Conforme a previsão do governo federal no projeto da Lei de Diretrizes Orçamentárias (LDO) para o próximo ano, o salário mínimo deverá aumentar para R$ 1.630,00 em 2026. De acordo com a ministra do Planejamento e Orçamento, Simone Tebet, que participou de uma audiência pública na Comissão Mista de Orçamento (CMO) nesta semana, esse valor representa o maior ganho real em 50 anos.
O novo salário mínimo, atualmente estabelecido em R$ 1.518, leva em consideração a previsão de crescimento do Produto Interno Bruto (PIB) de 2,5% para 2026, além da política contínua de valorização do piso nacional, que considera a inflação e o desenvolvimento econômico.

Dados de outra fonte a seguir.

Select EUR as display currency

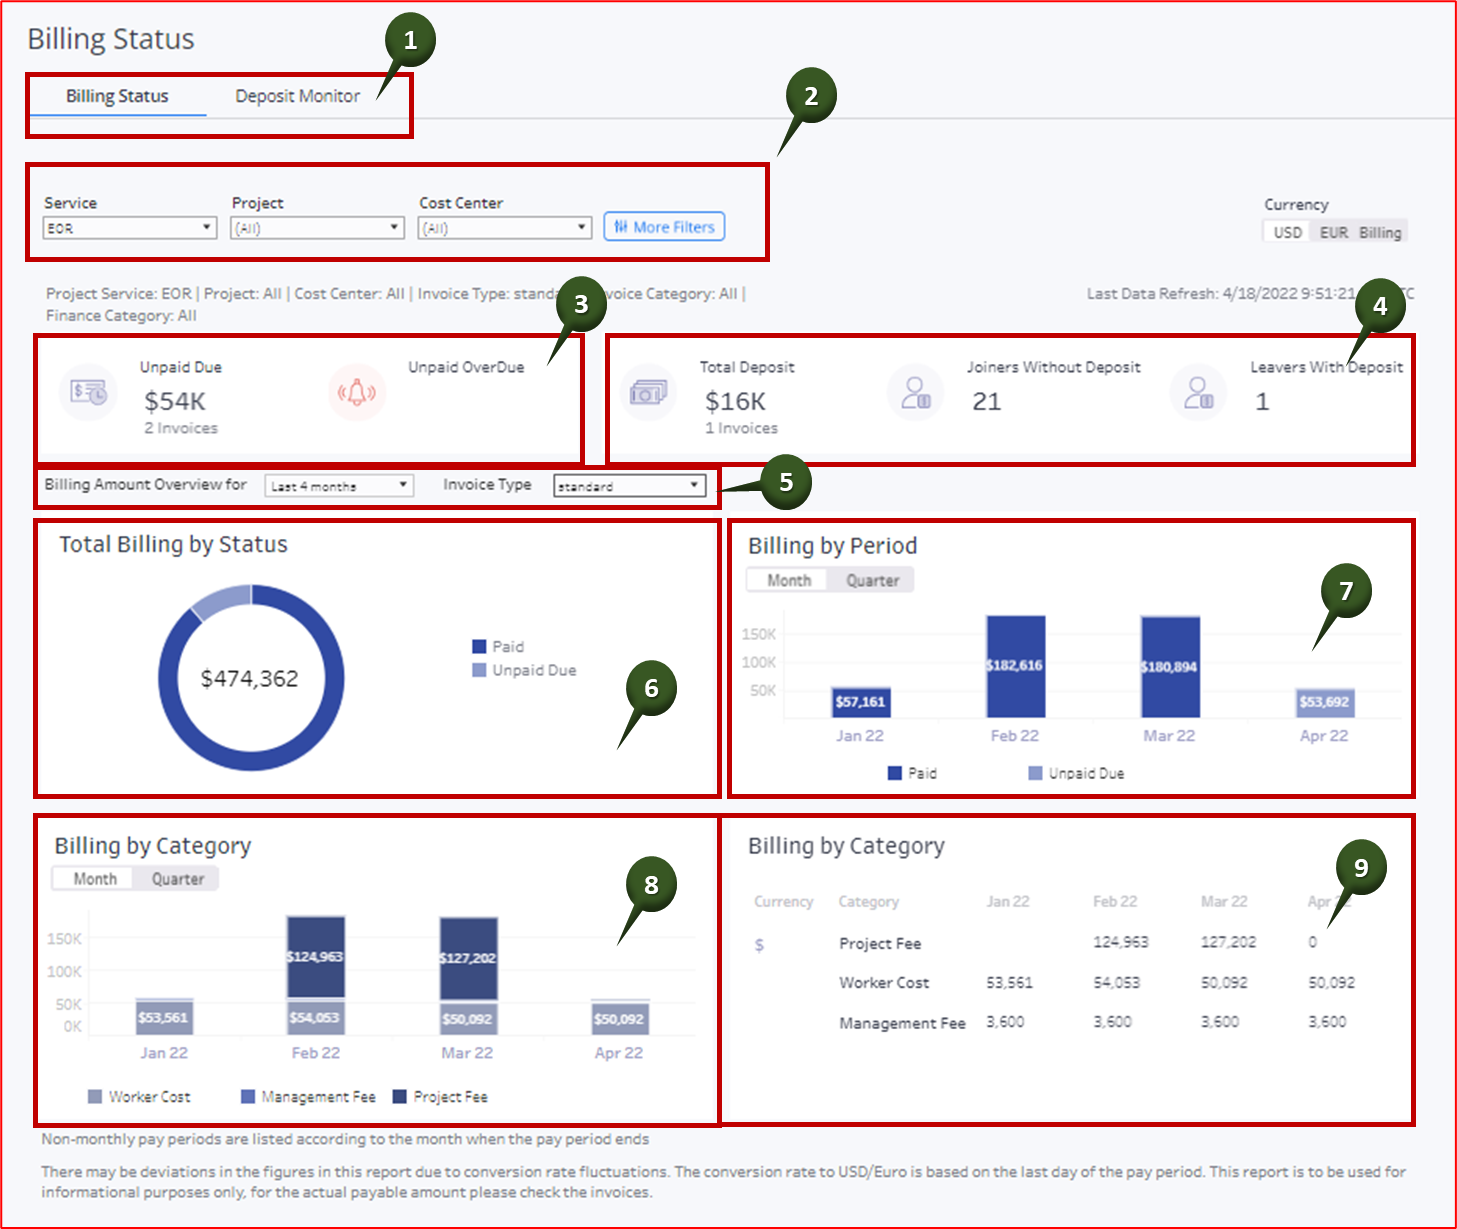click(1333, 231)
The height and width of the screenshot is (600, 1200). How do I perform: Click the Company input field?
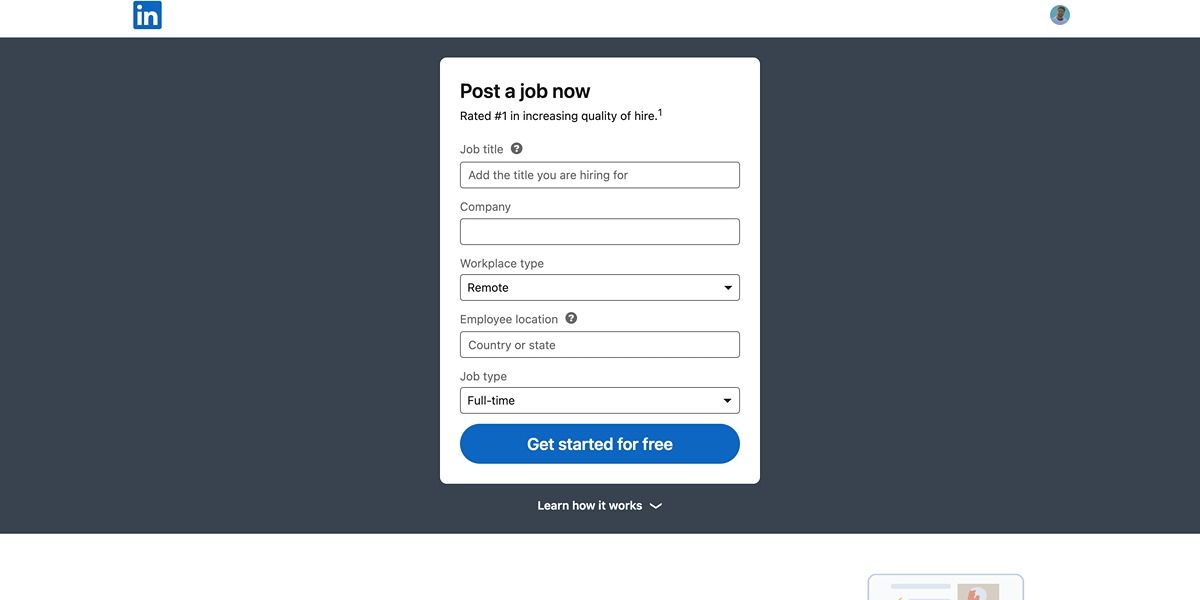599,231
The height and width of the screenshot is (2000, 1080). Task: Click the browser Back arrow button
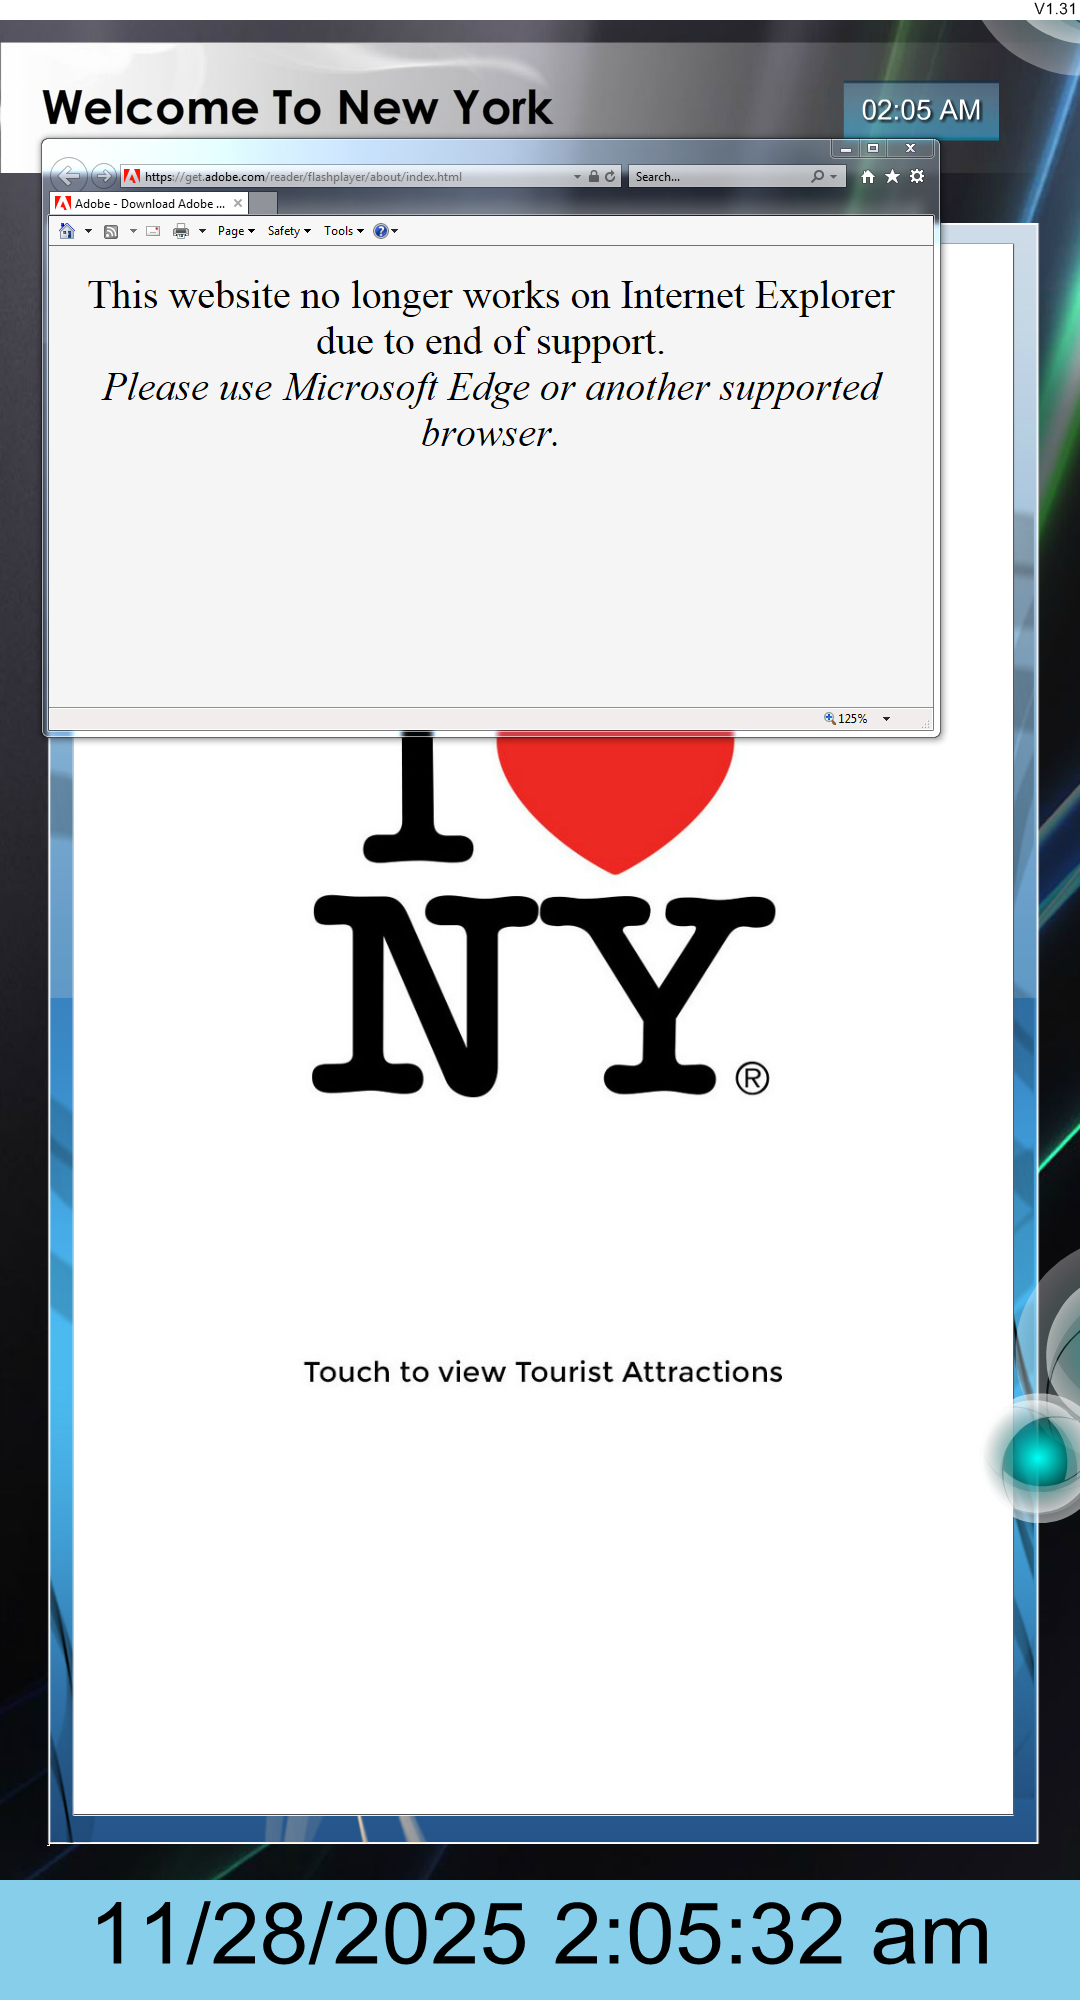click(68, 176)
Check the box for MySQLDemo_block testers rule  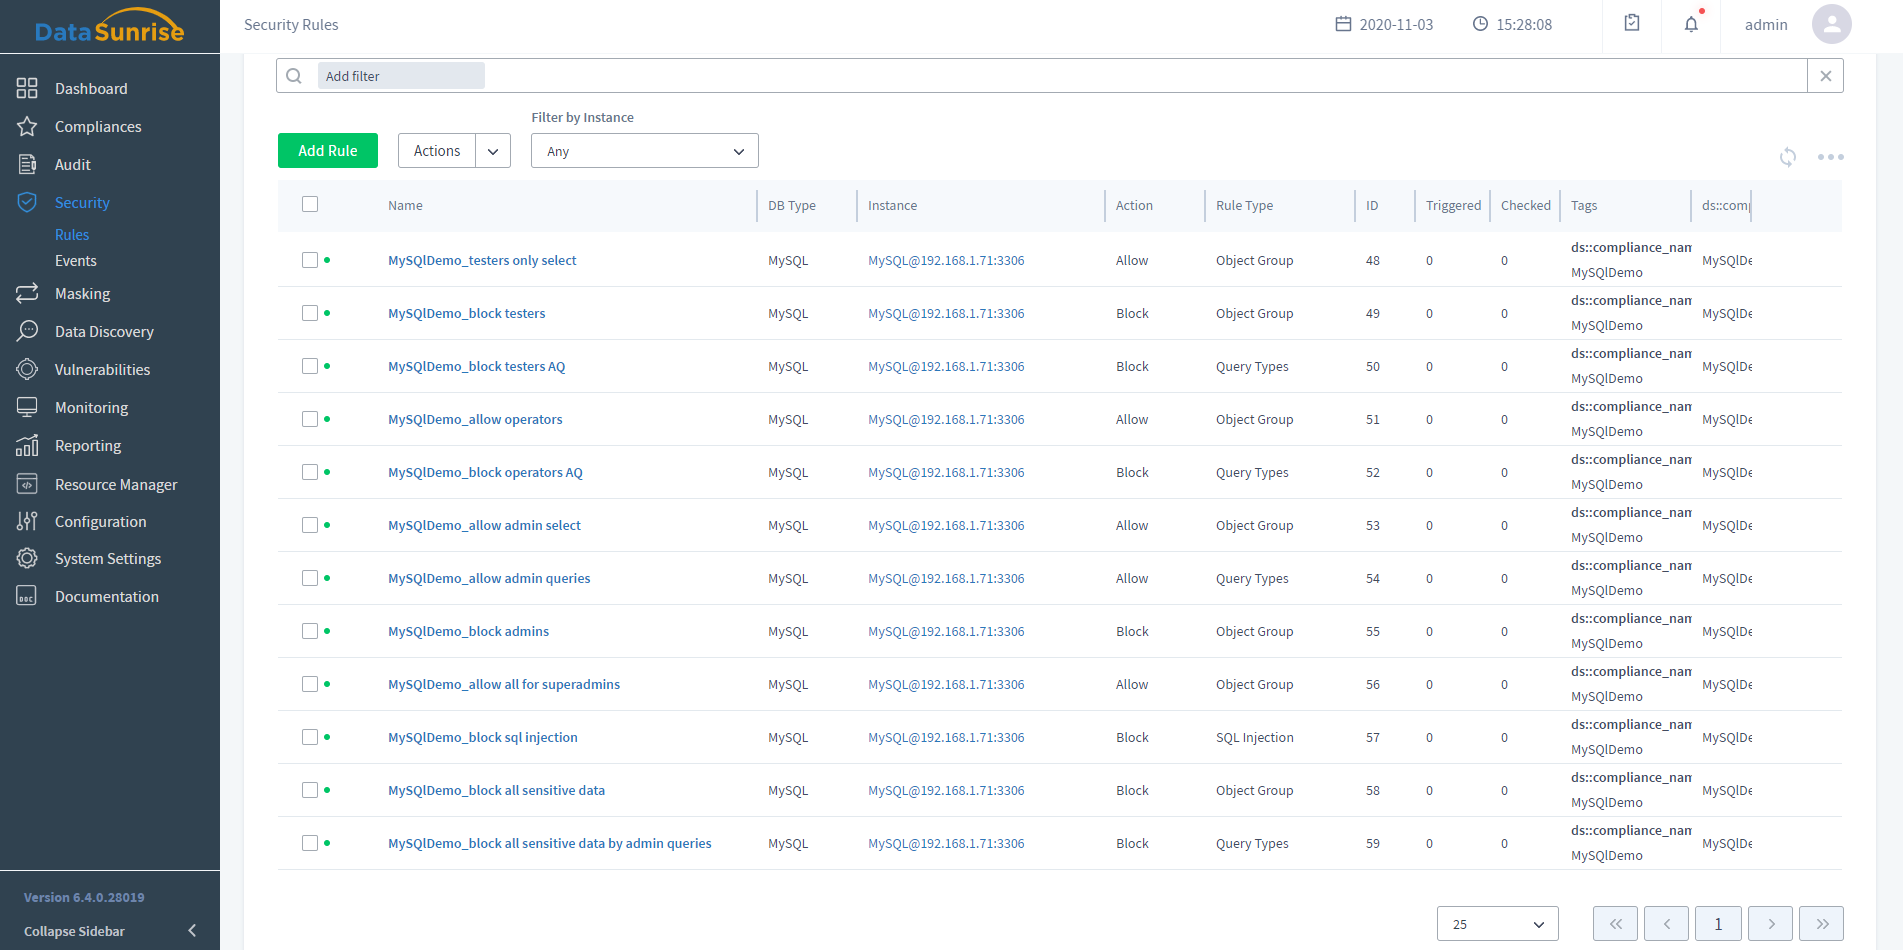click(x=310, y=313)
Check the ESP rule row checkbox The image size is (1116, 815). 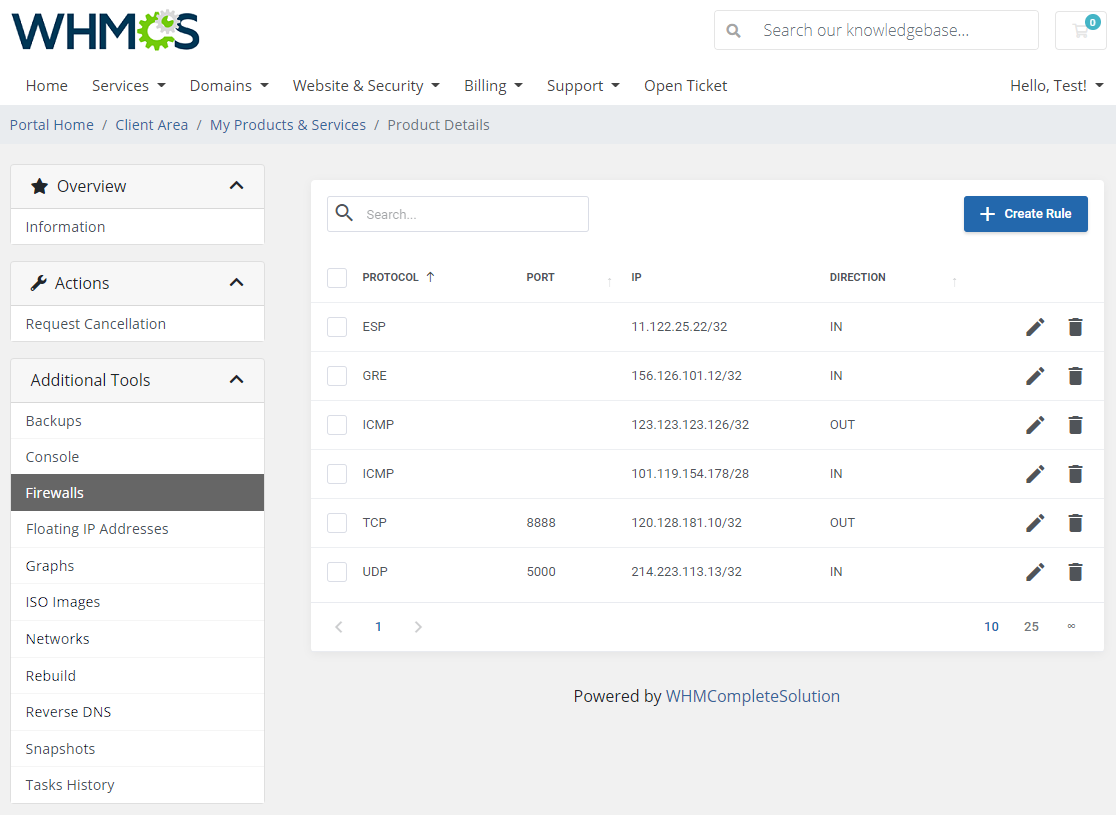pyautogui.click(x=337, y=327)
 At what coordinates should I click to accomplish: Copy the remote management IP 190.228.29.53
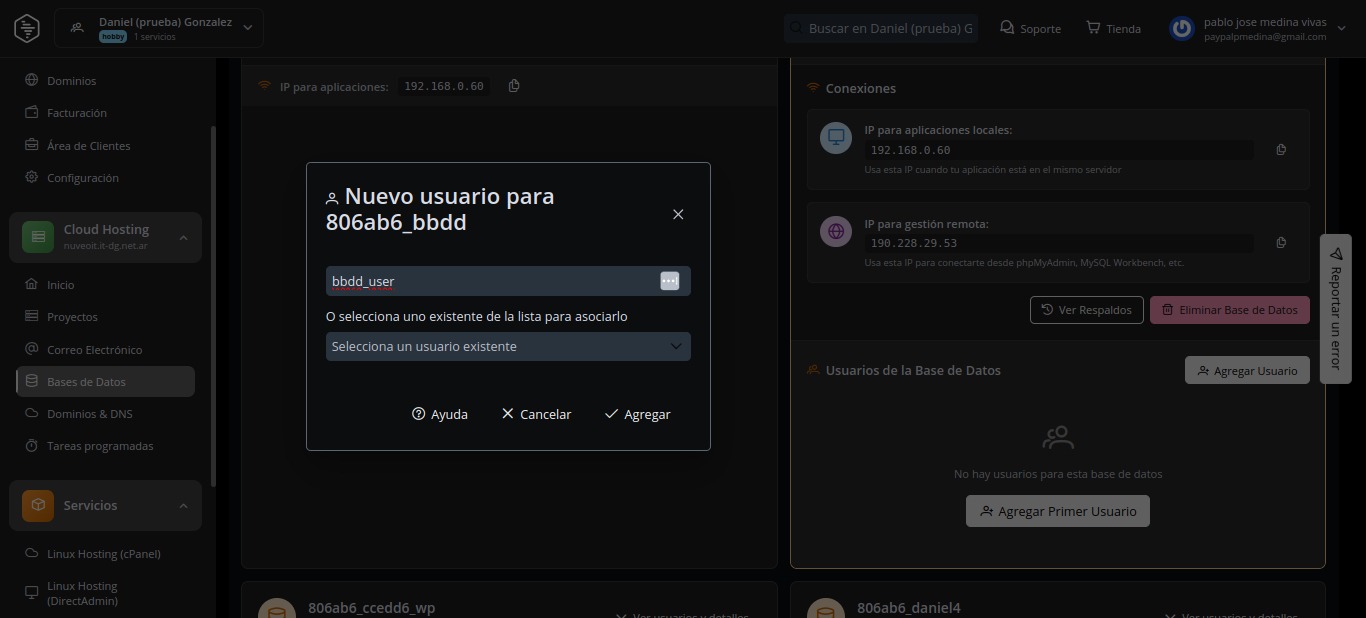1281,243
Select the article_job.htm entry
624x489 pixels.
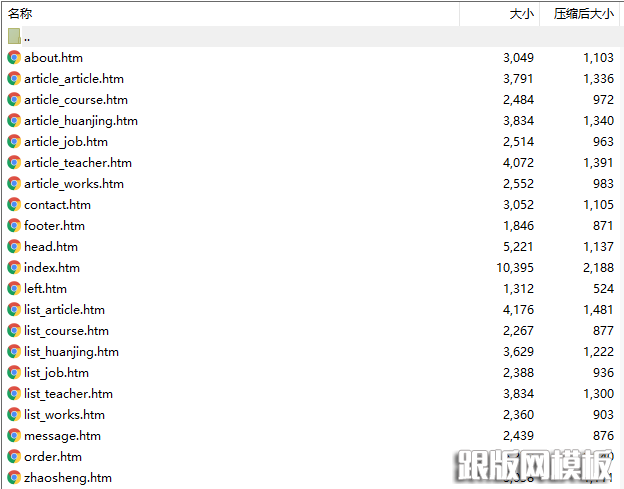(66, 142)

Durante a apresentação da LDO, Tebet destacou que 2026 será um ano desafiador, mas que as metas fiscais são realistas e factíveis. Entre elas, está o compromisso do governo com um superávit primário de R$ 34,3 bilhões, equivalente a 0,25% do PIB, e com o cumprimento das regras do novo arcabouço fiscal, que substituiu o antigo teto de gastos.
Texto apresentado
Segundo o texto apresentado, o governo projeta receitas primárias de R$ 3,197 trilhões e despesas primárias de R$ 2,593 trilhões para o ano que vem. A maior parte dos gastos será com despesas obrigatórias, como salários, aposentadorias e repasses a estados e municípios, que somam R$ 2,385 trilhões. Já as despesas discricionárias — aquelas que o governo pode escolher realizar ou não — ficam limitadas a R$ 208 bilhões.